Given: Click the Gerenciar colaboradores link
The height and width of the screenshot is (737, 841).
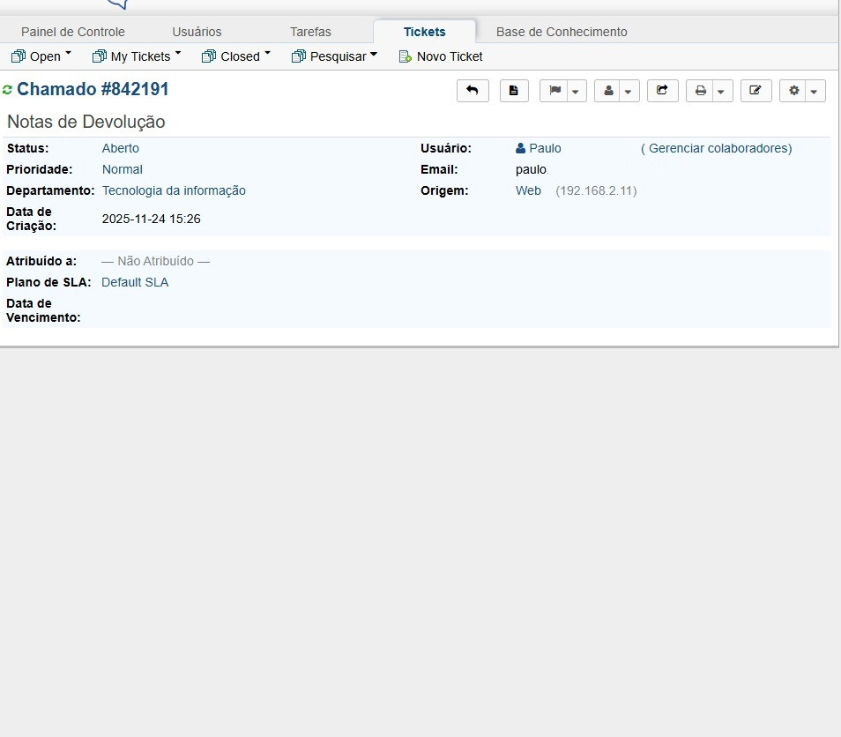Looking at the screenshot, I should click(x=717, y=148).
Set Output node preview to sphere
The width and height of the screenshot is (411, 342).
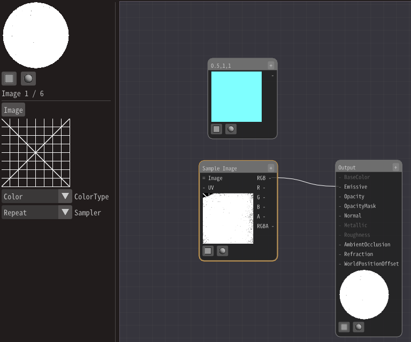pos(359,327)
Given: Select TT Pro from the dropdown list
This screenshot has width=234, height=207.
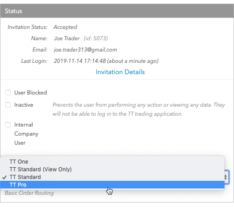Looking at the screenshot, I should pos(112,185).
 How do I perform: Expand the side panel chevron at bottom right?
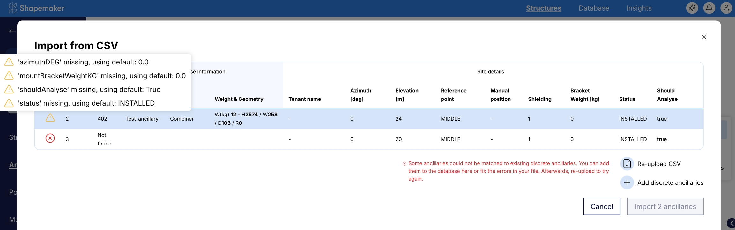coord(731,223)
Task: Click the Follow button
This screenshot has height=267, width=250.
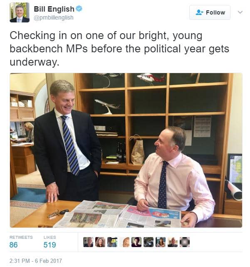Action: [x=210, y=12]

::::::

### Written instruction:
Rewrite all of the rows above, changing "Given" to "Instruction" and keeping everything else the same. Leave the pictures out.

### Solution for this exercise:
Instruction: Click the Gerenciar colaboradores link
The height and width of the screenshot is (737, 841).
Looking at the screenshot, I should click(x=717, y=148).
Set Output node preview to sphere
The width and height of the screenshot is (411, 342).
pos(359,327)
Instruction: Select TT Pro from the dropdown list
This screenshot has width=234, height=207.
Looking at the screenshot, I should pos(112,185).
 How do I perform: Expand the side panel chevron at bottom right?
coord(731,223)
Task: Click the Follow button
This screenshot has height=267, width=250.
Action: [x=210, y=12]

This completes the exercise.